Air museum honors Easton-born Air Force pilot

John Trask learned how to fly before he got his draft letter for the Korean War. He and his brother saved up to buy an airplane, drawn to the fair skies around their hometown of Easton.
In 1951, when Trask was conscripted to the Army at age 18, he reckoned he’d be better off in the Air Force and enlisted himself in that branch.
“I knew I wanted to fly,” said Trask, who spent the next 20 years in the Air Force, working in Alabama, Bangor, Indiana Newfoundland and Puerto Rico, first as a basic airman and later an officer.
Trask left the Air Force as a major in 1971, and went on to lead a successful career in commercial aviation in northern Maine.
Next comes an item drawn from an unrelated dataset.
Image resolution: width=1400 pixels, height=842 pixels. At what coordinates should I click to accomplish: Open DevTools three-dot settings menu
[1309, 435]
Now, his experience in the military lives on as part of an exhibit at Northern Maine Regional Airport, where his flight uniform offers visitors a short trip back in time — to a time of transition in American civilian and military life in the years after World War II and a time when pilots used a whiz wheel, the E6B flight calculator.
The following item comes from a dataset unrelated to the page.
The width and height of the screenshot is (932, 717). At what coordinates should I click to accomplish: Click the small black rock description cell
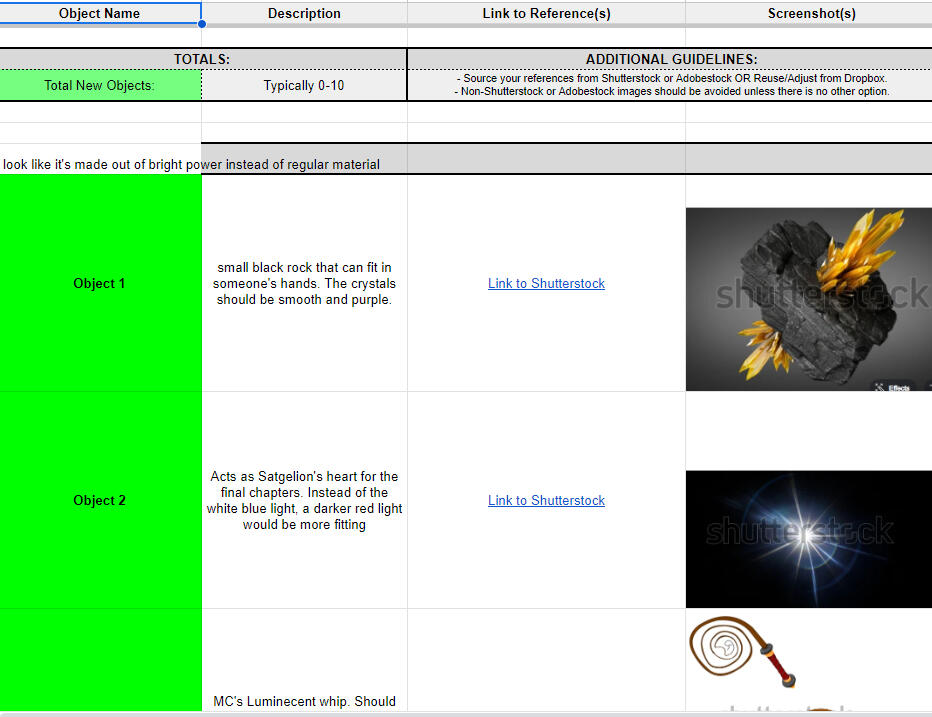[x=304, y=284]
“John had a great service in the military and as a civilian,” said Nathan Grass, president of the Presque Isle Air Museum, dedicating the new uniform installation.
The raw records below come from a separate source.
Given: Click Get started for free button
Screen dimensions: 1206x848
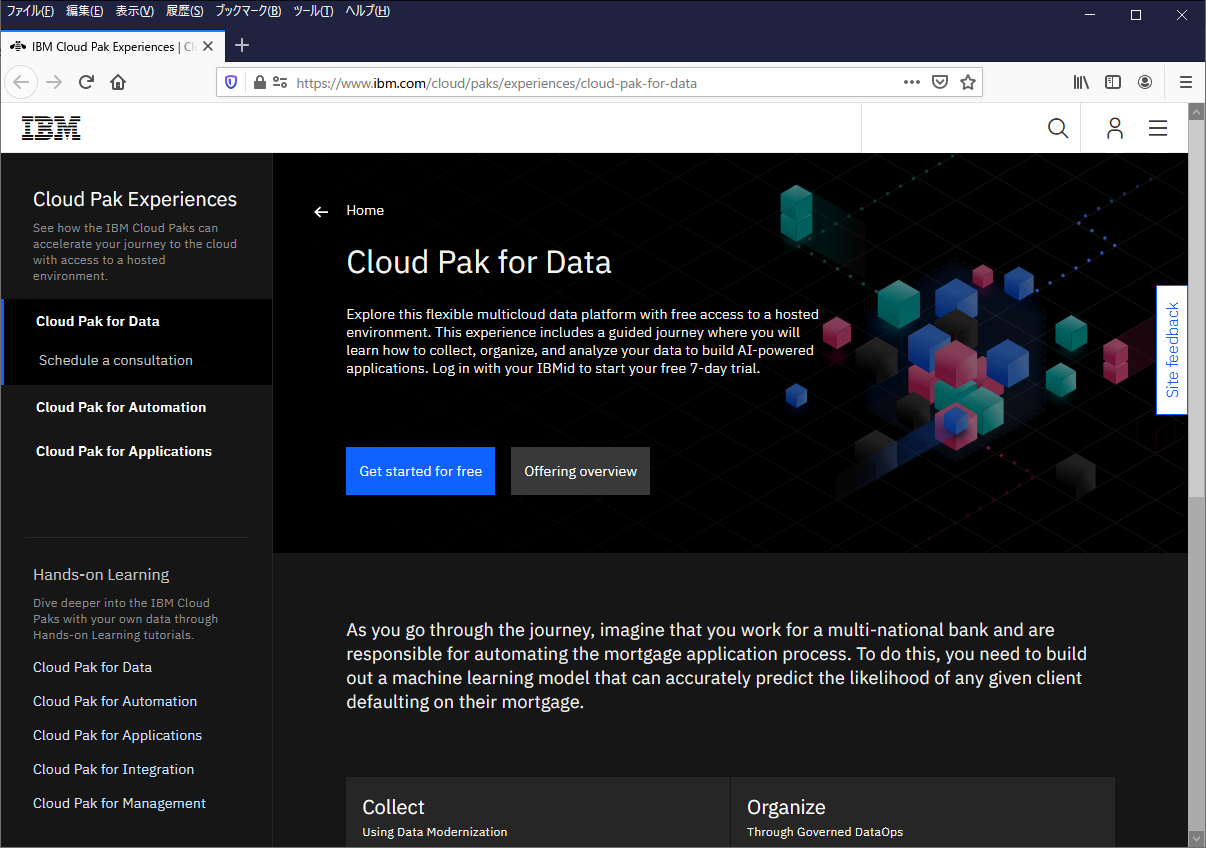Looking at the screenshot, I should click(420, 471).
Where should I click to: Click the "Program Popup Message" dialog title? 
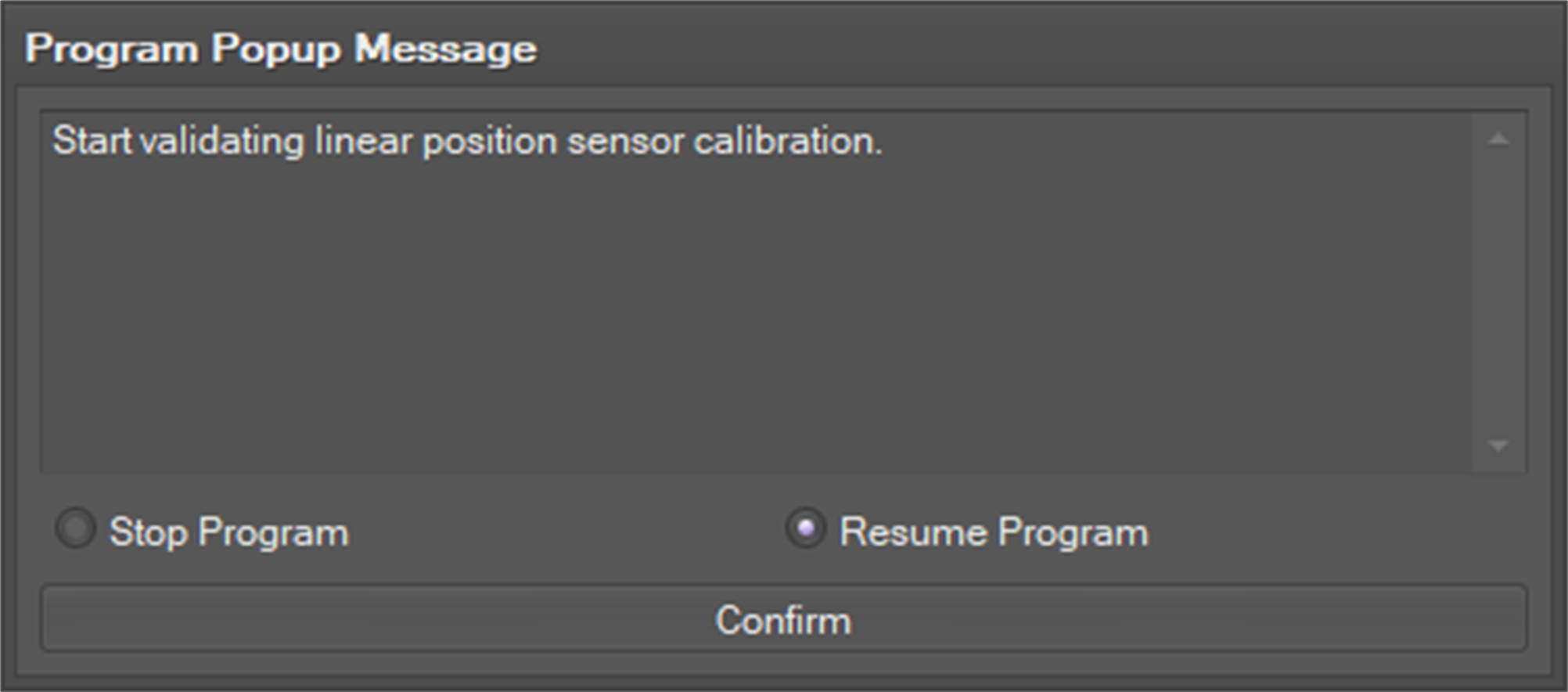tap(281, 49)
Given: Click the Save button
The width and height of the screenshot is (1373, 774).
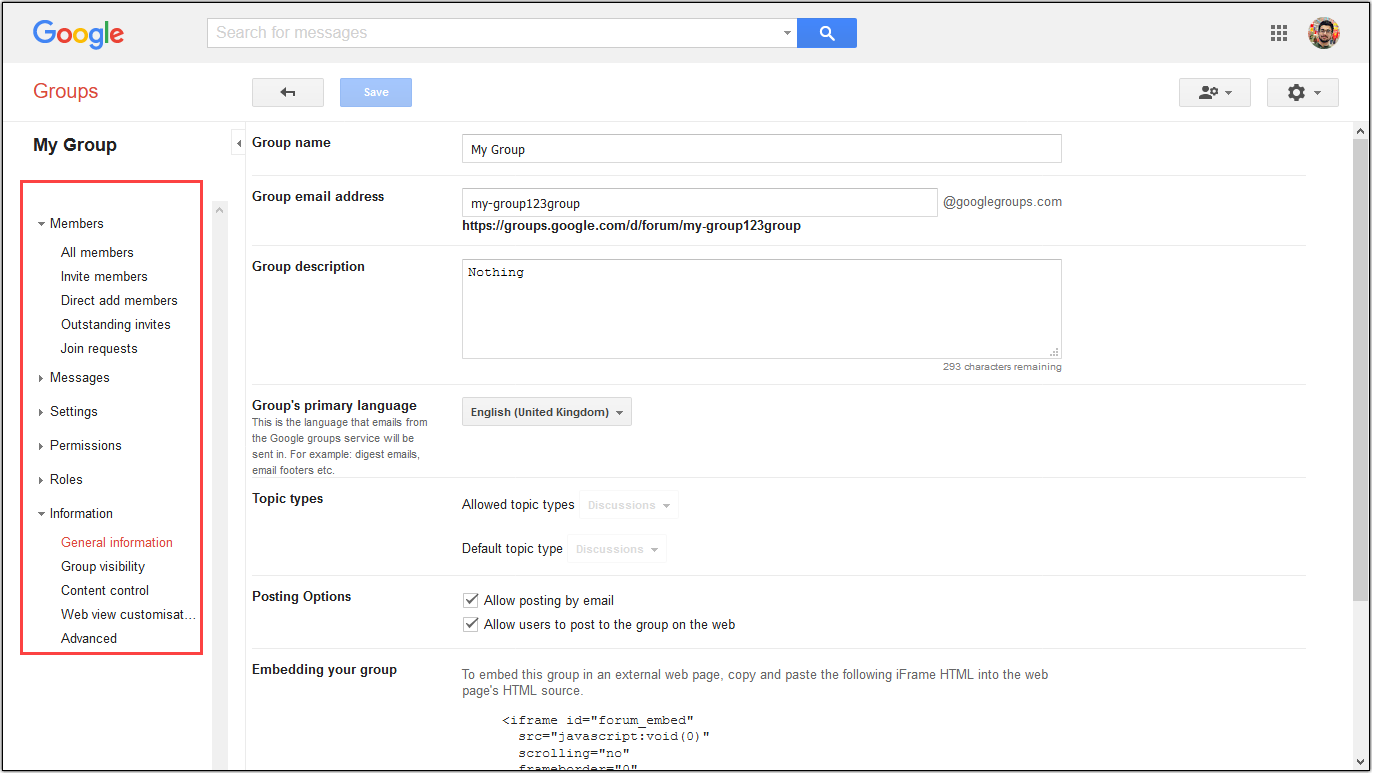Looking at the screenshot, I should point(375,91).
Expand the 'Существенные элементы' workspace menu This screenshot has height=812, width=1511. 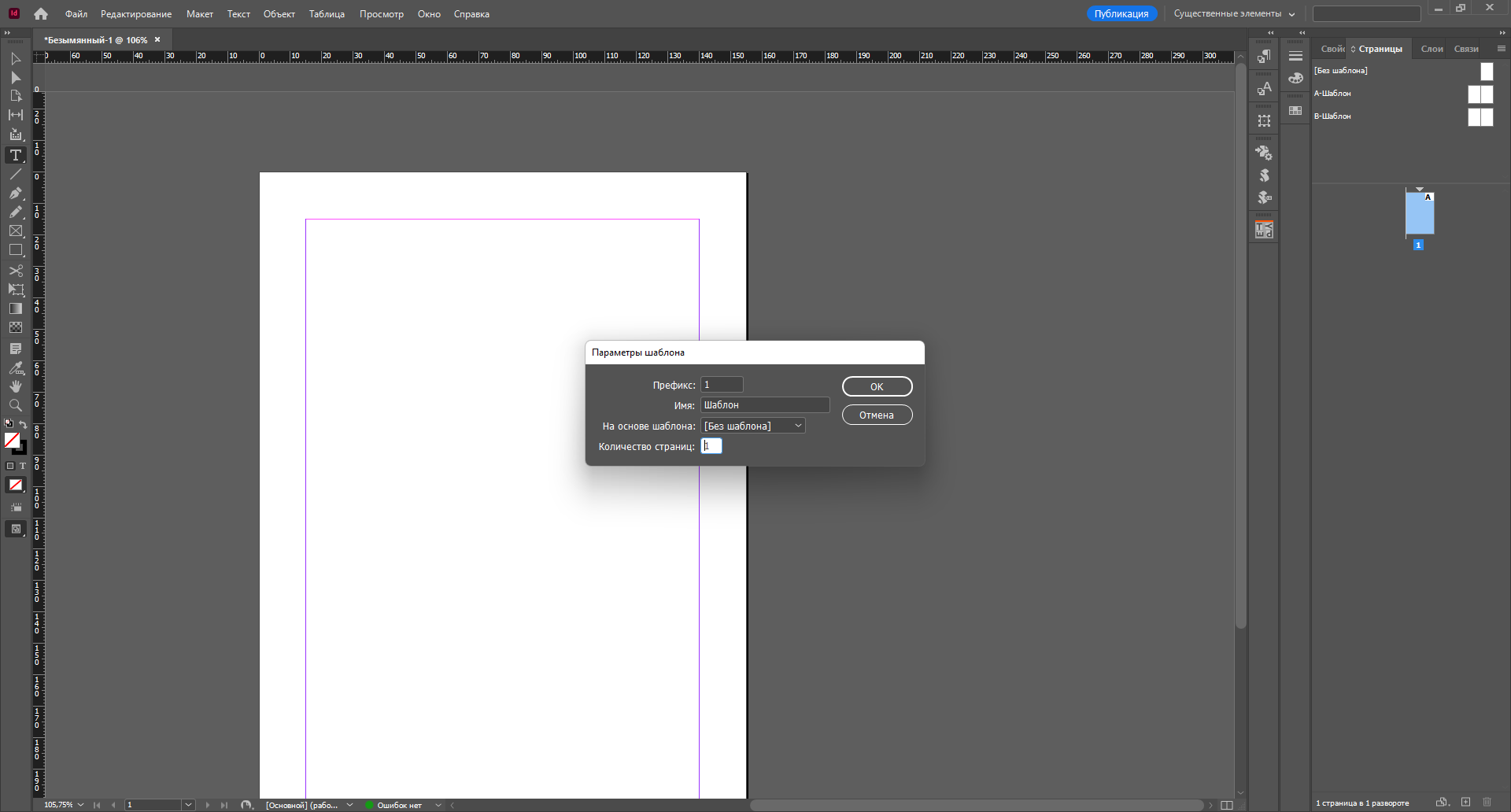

Sited among photos and relics of the Presque Isle Air Force Base, which was active from 1940 through 1961, Trask’s flight uniform circa 1971 features his flight suit, boots, helmet, oxygen mask, training helmet, earphone and a scarf emblazoned with the Flying Tigers, his 14th Airborne division, as well as the E6B flight calculator used on B-52’s.
During his Air Force service, Trask spent two years at the PIAFB, from 1955-57, before becoming an officer and taking flight training school. While Trask never served at the Loring Air Force Base, northern Maine’s largest station until it closed in 1994, he did fly B-52’s there from Puerto Rico as part of hurricane evacuations between 1965-69.
“It’s a real honor to have the uniform here,” Trask said.
After leaving the Air Force in 1971, Trask was able to pursue his love of flying in other ways, piloting commercial airplanes between Boston and Presque Isle through the 1990s, under various owners. From 1984-91 he was chief pilot of what would become Northeast Airlink, and worked as a Federal Aviation Administration pilot examiner until he retired in 2012.
“I heard if you took one check ride with John, it was as good as 30 days training anywhere else,” said Grass. “John has a way explaining things and telling you how to fly that really was great.”